> STATED TASK: Render the lines below as a numbered list, starting with the line containing "Task: Open the RTX" and going on through the line containing "(x=45, y=553)". Leave out any blank lines.

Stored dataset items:

# # #

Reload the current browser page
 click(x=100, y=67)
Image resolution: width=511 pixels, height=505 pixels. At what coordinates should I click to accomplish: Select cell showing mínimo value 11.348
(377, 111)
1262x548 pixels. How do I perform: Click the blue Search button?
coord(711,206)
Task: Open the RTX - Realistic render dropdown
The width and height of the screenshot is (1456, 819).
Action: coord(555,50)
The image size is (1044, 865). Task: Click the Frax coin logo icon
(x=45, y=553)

# # #

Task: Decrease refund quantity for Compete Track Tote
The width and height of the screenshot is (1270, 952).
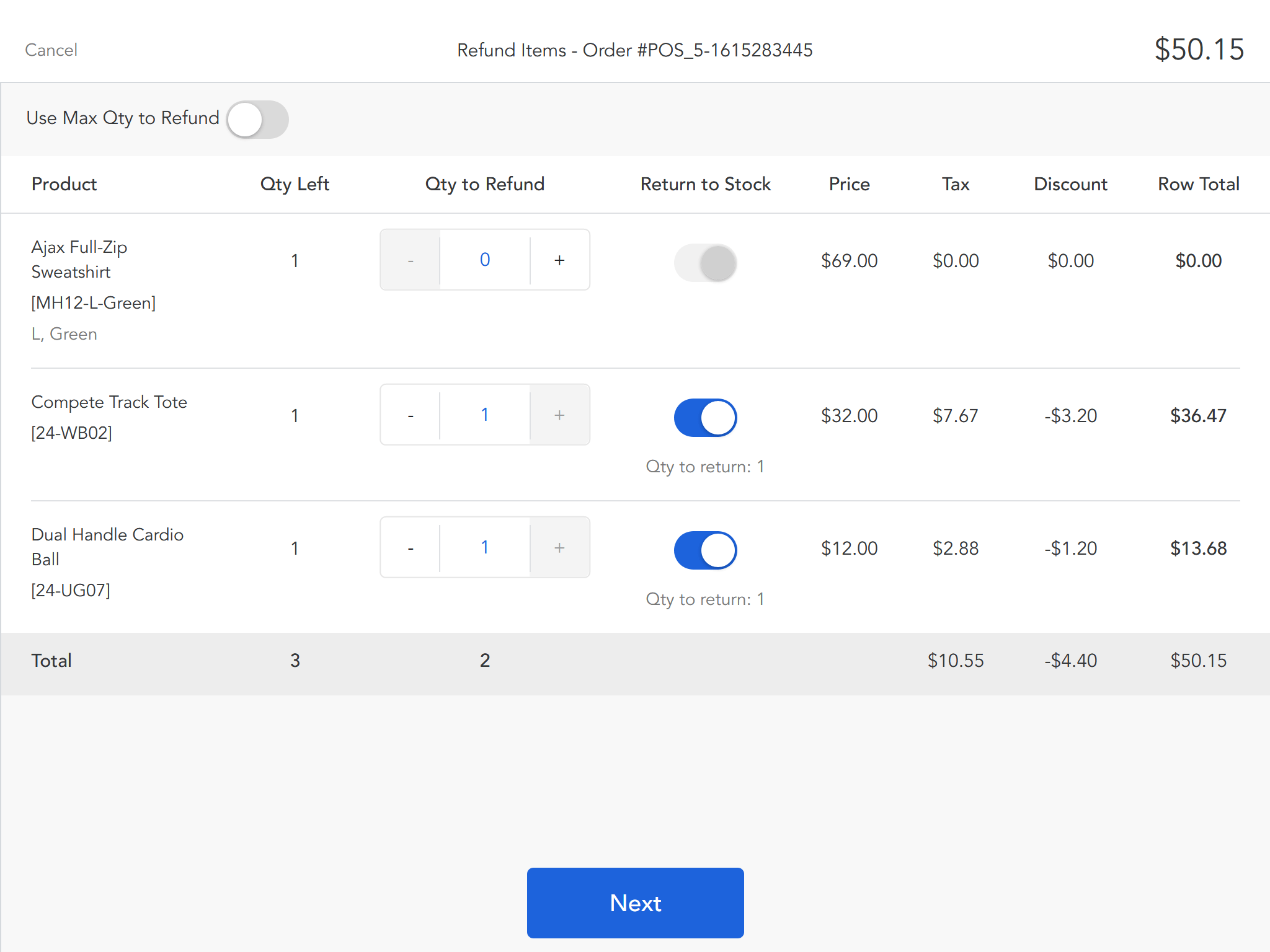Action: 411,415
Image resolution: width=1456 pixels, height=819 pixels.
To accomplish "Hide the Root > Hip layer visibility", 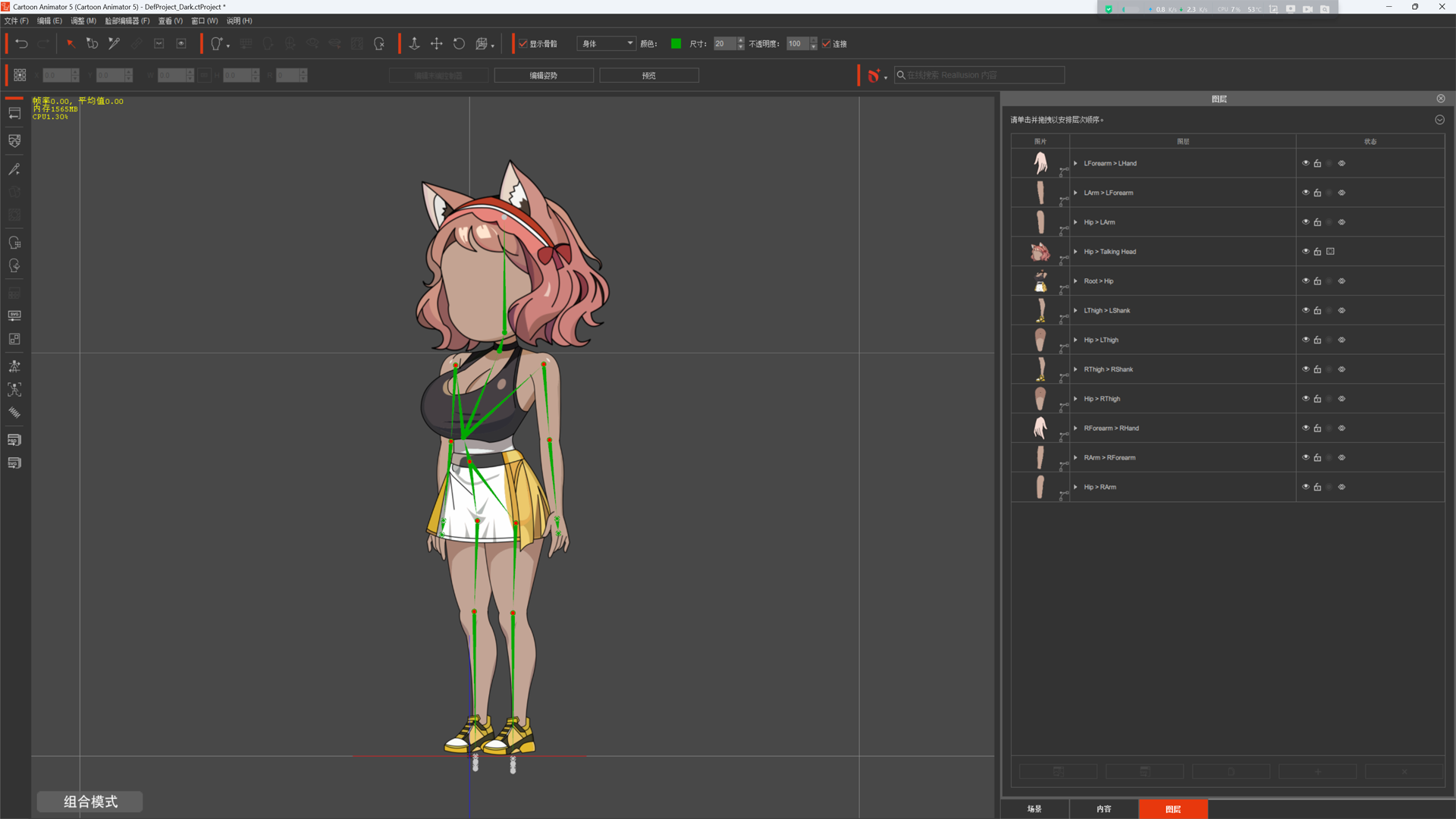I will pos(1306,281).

# # #

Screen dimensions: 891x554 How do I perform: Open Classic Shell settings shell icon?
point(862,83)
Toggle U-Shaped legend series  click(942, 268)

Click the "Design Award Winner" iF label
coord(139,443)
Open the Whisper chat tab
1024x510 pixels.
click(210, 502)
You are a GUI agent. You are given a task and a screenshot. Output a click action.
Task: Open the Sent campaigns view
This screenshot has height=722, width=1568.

# # #

> SOLUTION TO THE PROBLEM:
1. Task: Open the RTX - Realistic render dropdown
2. The width and height of the screenshot is (1456, 819).
3. Action: coord(555,50)
4. The image size is (1044, 865). Task: Click the Frax coin logo icon
5. (x=45, y=553)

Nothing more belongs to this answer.